Data for processing
================

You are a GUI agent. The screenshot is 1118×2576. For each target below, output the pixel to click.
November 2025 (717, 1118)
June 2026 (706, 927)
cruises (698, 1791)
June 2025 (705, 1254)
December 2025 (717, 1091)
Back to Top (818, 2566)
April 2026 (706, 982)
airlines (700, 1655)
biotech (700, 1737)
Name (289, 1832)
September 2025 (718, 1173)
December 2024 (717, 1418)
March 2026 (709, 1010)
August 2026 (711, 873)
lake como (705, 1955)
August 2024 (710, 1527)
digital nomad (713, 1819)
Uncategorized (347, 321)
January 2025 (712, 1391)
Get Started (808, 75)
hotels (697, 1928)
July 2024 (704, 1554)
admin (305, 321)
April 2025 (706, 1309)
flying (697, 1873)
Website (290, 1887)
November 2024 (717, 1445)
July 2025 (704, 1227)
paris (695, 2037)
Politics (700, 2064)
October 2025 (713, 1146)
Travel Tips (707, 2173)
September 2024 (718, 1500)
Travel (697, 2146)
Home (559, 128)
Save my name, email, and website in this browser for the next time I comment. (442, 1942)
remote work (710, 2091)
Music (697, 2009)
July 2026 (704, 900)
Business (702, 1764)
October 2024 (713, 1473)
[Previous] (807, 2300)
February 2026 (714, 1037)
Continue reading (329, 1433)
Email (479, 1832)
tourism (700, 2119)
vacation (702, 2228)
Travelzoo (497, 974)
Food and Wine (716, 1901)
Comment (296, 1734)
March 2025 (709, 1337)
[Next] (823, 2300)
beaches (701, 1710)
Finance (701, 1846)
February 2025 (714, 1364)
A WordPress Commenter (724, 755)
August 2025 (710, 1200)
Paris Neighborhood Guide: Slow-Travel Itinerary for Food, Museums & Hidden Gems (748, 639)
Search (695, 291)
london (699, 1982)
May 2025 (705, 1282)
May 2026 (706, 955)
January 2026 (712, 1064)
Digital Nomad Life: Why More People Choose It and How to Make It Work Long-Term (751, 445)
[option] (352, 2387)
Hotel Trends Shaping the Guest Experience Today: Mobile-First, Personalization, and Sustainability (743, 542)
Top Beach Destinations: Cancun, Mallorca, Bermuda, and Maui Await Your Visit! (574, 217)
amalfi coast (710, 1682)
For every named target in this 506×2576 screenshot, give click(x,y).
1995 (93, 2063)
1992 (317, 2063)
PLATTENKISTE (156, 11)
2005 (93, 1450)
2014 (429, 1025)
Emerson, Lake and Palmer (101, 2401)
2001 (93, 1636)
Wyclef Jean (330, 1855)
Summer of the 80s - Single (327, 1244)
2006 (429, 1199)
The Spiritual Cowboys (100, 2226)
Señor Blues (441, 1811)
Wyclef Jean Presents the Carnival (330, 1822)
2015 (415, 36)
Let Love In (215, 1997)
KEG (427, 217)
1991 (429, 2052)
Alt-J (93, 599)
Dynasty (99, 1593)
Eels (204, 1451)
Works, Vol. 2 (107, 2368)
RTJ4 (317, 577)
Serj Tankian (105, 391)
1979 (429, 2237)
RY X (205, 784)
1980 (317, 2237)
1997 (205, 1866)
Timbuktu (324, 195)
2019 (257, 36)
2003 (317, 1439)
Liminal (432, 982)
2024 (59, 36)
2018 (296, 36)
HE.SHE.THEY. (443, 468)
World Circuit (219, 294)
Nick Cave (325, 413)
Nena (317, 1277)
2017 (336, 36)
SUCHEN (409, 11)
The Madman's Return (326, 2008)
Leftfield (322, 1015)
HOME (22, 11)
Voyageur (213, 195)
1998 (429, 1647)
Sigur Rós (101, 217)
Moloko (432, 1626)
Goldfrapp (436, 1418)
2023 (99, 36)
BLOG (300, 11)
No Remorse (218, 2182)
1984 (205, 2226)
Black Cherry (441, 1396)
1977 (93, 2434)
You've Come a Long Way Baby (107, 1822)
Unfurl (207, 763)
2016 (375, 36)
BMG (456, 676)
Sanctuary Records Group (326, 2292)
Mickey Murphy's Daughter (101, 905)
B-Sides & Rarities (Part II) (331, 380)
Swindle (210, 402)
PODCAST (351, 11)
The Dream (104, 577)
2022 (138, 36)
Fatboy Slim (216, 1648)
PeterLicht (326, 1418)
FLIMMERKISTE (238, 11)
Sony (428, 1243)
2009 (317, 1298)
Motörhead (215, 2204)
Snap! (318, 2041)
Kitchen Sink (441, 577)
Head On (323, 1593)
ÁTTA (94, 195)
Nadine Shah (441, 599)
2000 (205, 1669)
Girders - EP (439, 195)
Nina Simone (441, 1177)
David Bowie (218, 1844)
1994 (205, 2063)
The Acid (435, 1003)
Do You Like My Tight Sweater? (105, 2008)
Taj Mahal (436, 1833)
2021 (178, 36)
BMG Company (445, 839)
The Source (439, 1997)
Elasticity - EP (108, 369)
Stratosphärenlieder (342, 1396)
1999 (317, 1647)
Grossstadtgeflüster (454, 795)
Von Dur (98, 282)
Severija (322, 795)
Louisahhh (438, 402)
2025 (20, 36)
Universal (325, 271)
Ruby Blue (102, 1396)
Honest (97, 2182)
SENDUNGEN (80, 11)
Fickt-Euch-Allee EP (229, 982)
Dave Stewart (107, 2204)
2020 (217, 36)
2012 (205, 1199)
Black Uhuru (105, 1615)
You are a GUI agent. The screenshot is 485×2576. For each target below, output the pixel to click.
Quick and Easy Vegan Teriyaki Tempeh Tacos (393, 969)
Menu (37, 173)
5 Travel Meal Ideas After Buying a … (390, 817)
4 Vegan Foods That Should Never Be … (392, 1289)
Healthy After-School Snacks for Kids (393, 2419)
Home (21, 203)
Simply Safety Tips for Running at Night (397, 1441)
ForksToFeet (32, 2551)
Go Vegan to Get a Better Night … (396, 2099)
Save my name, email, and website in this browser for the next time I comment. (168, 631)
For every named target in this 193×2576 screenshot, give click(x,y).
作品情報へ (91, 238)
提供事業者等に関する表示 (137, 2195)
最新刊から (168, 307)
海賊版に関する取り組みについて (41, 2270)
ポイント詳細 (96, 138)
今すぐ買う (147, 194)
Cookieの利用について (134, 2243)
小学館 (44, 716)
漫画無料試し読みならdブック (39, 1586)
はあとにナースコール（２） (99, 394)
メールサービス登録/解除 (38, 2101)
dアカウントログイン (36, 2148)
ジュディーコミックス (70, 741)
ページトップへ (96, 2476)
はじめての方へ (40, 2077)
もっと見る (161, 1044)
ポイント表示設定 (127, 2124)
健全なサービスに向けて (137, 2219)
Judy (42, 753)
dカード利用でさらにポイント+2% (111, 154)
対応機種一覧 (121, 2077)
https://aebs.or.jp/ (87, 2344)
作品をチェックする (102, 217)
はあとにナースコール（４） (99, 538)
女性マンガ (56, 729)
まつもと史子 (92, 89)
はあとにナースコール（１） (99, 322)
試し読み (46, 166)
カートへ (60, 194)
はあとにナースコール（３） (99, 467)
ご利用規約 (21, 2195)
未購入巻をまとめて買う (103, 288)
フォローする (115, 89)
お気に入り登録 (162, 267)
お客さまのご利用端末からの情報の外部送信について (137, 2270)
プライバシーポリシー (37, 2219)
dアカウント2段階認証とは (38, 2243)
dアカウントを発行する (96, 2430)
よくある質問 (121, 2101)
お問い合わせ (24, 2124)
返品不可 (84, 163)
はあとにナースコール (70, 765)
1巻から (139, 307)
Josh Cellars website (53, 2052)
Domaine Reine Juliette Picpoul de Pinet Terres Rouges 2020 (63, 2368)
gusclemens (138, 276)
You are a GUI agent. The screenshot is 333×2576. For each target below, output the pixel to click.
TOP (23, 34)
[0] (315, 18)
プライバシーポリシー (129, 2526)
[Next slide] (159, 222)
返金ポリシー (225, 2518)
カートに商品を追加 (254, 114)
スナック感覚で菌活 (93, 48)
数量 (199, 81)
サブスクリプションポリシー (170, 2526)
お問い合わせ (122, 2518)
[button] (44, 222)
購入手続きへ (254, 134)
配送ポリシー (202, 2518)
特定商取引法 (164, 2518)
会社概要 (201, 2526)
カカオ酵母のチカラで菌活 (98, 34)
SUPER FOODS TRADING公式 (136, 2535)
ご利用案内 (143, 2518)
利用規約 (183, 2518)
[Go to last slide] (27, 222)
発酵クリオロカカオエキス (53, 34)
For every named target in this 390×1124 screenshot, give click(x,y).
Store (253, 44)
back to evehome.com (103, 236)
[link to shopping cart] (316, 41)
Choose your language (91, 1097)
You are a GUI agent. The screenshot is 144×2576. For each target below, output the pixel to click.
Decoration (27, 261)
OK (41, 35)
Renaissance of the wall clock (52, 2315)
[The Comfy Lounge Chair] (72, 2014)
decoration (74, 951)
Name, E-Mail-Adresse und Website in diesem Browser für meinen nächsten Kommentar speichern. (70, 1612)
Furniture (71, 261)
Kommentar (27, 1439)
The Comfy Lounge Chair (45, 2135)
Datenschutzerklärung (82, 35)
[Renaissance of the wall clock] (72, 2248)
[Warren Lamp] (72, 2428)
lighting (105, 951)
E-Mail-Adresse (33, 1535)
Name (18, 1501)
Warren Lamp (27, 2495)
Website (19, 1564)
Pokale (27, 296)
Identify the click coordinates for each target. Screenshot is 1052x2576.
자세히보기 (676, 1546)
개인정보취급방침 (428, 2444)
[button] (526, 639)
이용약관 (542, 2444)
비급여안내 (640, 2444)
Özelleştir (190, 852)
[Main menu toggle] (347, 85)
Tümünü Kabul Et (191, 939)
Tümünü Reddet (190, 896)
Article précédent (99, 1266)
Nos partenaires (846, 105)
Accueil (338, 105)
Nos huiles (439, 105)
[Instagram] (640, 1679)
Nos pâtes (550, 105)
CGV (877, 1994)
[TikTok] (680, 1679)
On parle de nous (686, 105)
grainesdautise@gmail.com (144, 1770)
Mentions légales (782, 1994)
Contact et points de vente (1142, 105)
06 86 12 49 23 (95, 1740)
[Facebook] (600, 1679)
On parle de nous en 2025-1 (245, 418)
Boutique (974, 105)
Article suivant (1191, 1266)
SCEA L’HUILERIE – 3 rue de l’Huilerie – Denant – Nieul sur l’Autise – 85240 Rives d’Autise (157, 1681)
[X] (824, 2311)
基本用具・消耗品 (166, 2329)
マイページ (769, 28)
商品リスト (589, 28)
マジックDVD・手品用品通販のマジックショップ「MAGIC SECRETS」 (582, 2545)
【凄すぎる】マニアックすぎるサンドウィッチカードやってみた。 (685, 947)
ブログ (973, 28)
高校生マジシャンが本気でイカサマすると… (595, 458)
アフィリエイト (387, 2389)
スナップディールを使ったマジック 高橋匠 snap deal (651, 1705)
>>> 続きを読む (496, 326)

================

Exercise description
All that is wanted is a faithful reproduction of the line above with "最新刊から (168, 307)", the line with "ご利用案内 (143, 2518)", and every line in between.

Answer space
最新刊から (168, 307)
海賊版に関する取り組みについて (41, 2270)
ポイント詳細 (96, 138)
今すぐ買う (147, 194)
Cookieの利用について (134, 2243)
小学館 (44, 716)
漫画無料試し読みならdブック (39, 1586)
はあとにナースコール（２） (99, 394)
メールサービス登録/解除 (38, 2101)
dアカウントログイン (36, 2148)
ジュディーコミックス (70, 741)
ページトップへ (96, 2476)
はじめての方へ (40, 2077)
もっと見る (161, 1044)
ポイント表示設定 (127, 2124)
健全なサービスに向けて (137, 2219)
Judy (42, 753)
dカード利用でさらにポイント+2% (111, 154)
対応機種一覧 (121, 2077)
https://aebs.or.jp/ (87, 2344)
作品をチェックする (102, 217)
はあとにナースコール（４） (99, 538)
女性マンガ (56, 729)
まつもと史子 (92, 89)
はあとにナースコール（１） (99, 322)
試し読み (46, 166)
カートへ (60, 194)
はあとにナースコール（３） (99, 467)
ご利用規約 (21, 2195)
未購入巻をまとめて買う (103, 288)
フォローする (115, 89)
お気に入り登録 (162, 267)
お客さまのご利用端末からの情報の外部送信について (137, 2270)
プライバシーポリシー (37, 2219)
dアカウント2段階認証とは (38, 2243)
dアカウントを発行する (96, 2430)
よくある質問 (121, 2101)
お問い合わせ (24, 2124)
返品不可 (84, 163)
はあとにナースコール (70, 765)
1巻から (139, 307)
Josh Cellars website (53, 2052)
Domaine Reine Juliette Picpoul de Pinet Terres Rouges 2020 (63, 2368)
gusclemens (138, 276)
You are a GUI agent. The screenshot is 333×2576. For each target below, output the pixel to click.
TOP (23, 34)
[0] (315, 18)
プライバシーポリシー (129, 2526)
[Next slide] (159, 222)
返金ポリシー (225, 2518)
カートに商品を追加 (254, 114)
スナック感覚で菌活 (93, 48)
数量 (199, 81)
サブスクリプションポリシー (170, 2526)
お問い合わせ (122, 2518)
[button] (44, 222)
購入手続きへ (254, 134)
配送ポリシー (202, 2518)
特定商取引法 (164, 2518)
会社概要 (201, 2526)
カカオ酵母のチカラで菌活 (98, 34)
SUPER FOODS TRADING公式 (136, 2535)
ご利用案内 (143, 2518)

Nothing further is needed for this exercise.